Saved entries
+ + + + +

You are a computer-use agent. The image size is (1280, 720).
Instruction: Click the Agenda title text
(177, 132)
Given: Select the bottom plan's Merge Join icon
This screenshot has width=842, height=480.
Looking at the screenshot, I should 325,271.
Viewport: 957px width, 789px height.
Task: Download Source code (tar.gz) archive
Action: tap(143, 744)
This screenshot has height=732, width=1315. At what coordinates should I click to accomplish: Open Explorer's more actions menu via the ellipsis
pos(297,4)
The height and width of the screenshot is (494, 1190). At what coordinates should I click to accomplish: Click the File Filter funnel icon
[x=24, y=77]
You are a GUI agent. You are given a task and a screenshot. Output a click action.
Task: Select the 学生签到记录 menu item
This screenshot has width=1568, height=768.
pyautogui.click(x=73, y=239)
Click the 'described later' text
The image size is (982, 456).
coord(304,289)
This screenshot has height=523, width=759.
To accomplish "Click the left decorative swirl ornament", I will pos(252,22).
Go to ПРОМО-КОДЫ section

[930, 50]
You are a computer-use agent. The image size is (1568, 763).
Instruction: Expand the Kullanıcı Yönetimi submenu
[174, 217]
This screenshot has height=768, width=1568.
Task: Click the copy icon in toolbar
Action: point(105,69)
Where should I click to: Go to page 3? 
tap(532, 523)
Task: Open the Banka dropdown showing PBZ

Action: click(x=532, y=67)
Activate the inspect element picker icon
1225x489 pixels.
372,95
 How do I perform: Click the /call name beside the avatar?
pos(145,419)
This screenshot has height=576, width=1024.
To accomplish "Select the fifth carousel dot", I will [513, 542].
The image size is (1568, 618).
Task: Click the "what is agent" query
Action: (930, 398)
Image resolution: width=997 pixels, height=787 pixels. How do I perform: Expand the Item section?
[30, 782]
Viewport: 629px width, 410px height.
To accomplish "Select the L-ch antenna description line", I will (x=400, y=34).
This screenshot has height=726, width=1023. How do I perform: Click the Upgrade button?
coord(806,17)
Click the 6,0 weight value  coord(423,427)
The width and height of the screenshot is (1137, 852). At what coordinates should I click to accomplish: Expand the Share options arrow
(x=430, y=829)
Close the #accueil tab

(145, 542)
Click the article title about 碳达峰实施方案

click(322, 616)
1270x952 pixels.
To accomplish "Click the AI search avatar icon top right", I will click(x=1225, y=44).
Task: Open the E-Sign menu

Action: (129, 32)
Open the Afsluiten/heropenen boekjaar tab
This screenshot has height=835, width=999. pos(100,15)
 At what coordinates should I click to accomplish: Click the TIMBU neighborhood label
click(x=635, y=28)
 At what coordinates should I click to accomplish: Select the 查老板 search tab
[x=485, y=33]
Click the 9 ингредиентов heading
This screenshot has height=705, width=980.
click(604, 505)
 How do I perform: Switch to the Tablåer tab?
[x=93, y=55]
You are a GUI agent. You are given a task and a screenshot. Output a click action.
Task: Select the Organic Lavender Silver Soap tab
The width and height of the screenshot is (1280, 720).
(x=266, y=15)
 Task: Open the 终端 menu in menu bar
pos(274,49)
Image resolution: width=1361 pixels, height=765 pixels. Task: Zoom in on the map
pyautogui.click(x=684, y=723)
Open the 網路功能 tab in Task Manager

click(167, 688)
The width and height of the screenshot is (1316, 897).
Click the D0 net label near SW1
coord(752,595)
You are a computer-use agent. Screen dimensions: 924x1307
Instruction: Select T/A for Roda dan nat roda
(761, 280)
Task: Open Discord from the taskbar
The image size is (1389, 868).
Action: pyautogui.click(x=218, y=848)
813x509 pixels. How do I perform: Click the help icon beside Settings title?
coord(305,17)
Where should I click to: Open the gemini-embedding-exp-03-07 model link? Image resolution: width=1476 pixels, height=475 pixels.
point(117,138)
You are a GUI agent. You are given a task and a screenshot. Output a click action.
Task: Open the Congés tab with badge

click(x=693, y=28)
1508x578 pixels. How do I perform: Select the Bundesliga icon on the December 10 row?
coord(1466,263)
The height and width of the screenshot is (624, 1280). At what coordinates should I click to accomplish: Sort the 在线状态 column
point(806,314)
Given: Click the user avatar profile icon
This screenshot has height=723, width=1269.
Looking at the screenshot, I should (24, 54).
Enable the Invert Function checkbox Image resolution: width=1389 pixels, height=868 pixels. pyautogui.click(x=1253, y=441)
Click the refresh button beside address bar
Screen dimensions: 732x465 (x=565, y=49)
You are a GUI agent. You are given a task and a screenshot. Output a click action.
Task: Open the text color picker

+ + + + +

Retype every record above exactly as it stands.

## Written solution
You are a computer-use agent. The image size is (1280, 720).
Instruction: Click the Agenda title text
(177, 132)
Given: Select the bottom plan's Merge Join icon
This screenshot has width=842, height=480.
Looking at the screenshot, I should 325,271.
Viewport: 957px width, 789px height.
Task: Download Source code (tar.gz) archive
Action: tap(143, 744)
This screenshot has height=732, width=1315. At what coordinates should I click to accomplish: Open Explorer's more actions menu via the ellipsis
pos(297,4)
The height and width of the screenshot is (494, 1190). At what coordinates should I click to accomplish: Click the File Filter funnel icon
[x=24, y=77]
You are a GUI agent. You are given a task and a screenshot. Output a click action.
Task: Select the 学生签到记录 menu item
This screenshot has width=1568, height=768.
pyautogui.click(x=73, y=239)
Click the 'described later' text
The image size is (982, 456).
coord(304,289)
This screenshot has height=523, width=759.
To accomplish "Click the left decorative swirl ornament", I will pos(252,22).
Go to ПРОМО-КОДЫ section

[930, 50]
You are a computer-use agent. The image size is (1568, 763).
Instruction: Expand the Kullanıcı Yönetimi submenu
[174, 217]
This screenshot has height=768, width=1568.
Task: Click the copy icon in toolbar
Action: point(105,69)
Where should I click to: Go to page 3? 
tap(532, 523)
Task: Open the Banka dropdown showing PBZ

Action: click(x=532, y=67)
Activate the inspect element picker icon
1225x489 pixels.
372,95
 How do I perform: Click the /call name beside the avatar?
pos(145,419)
This screenshot has height=576, width=1024.
To accomplish "Select the fifth carousel dot", I will [513, 542].
The image size is (1568, 618).
Task: Click the "what is agent" query
Action: (930, 398)
Image resolution: width=997 pixels, height=787 pixels. How do I perform: Expand the Item section?
[30, 782]
Viewport: 629px width, 410px height.
To accomplish "Select the L-ch antenna description line", I will (x=400, y=34).
This screenshot has height=726, width=1023. How do I perform: Click the Upgrade button?
coord(806,17)
Click the 6,0 weight value  coord(423,427)
The width and height of the screenshot is (1137, 852). At what coordinates should I click to accomplish: Expand the Share options arrow
(x=430, y=829)
Close the #accueil tab

(145, 542)
Click the article title about 碳达峰实施方案

click(322, 616)
1270x952 pixels.
To accomplish "Click the AI search avatar icon top right", I will click(x=1225, y=44).
Task: Open the E-Sign menu

Action: (129, 32)
Open the Afsluiten/heropenen boekjaar tab
This screenshot has height=835, width=999. pos(100,15)
 At what coordinates should I click to accomplish: Click the TIMBU neighborhood label
click(x=635, y=28)
 At what coordinates should I click to accomplish: Select the 查老板 search tab
[x=485, y=33]
Click the 9 ингредиентов heading
This screenshot has height=705, width=980.
click(604, 505)
 How do I perform: Switch to the Tablåer tab?
[x=93, y=55]
You are a GUI agent. You are given a task and a screenshot. Output a click action.
Task: Select the Organic Lavender Silver Soap tab
The width and height of the screenshot is (1280, 720).
(x=266, y=15)
 Task: Open the 终端 menu in menu bar
pos(274,49)
Image resolution: width=1361 pixels, height=765 pixels. Task: Zoom in on the map
pyautogui.click(x=684, y=723)
Open the 網路功能 tab in Task Manager

click(167, 688)
The width and height of the screenshot is (1316, 897).
Click the D0 net label near SW1
coord(752,595)
You are a computer-use agent. Screen dimensions: 924x1307
Instruction: Select T/A for Roda dan nat roda
(761, 280)
Task: Open Discord from the taskbar
The image size is (1389, 868).
Action: pyautogui.click(x=218, y=848)
813x509 pixels. How do I perform: Click the help icon beside Settings title?
coord(305,17)
Where should I click to: Open the gemini-embedding-exp-03-07 model link? Image resolution: width=1476 pixels, height=475 pixels.
point(117,138)
You are a GUI agent. You are given a task and a screenshot. Output a click action.
Task: Open the Congés tab with badge

click(x=693, y=28)
1508x578 pixels. How do I perform: Select the Bundesliga icon on the December 10 row?
coord(1466,263)
The height and width of the screenshot is (624, 1280). At what coordinates should I click to accomplish: Sort the 在线状态 column
point(806,314)
Given: Click the user avatar profile icon
This screenshot has height=723, width=1269.
Looking at the screenshot, I should (24, 54).
Enable the Invert Function checkbox Image resolution: width=1389 pixels, height=868 pixels. pyautogui.click(x=1253, y=441)
Click the refresh button beside address bar
Screen dimensions: 732x465 (x=565, y=49)
You are a GUI agent. You are given a task and a screenshot. Output a click action.
Task: Open the text color picker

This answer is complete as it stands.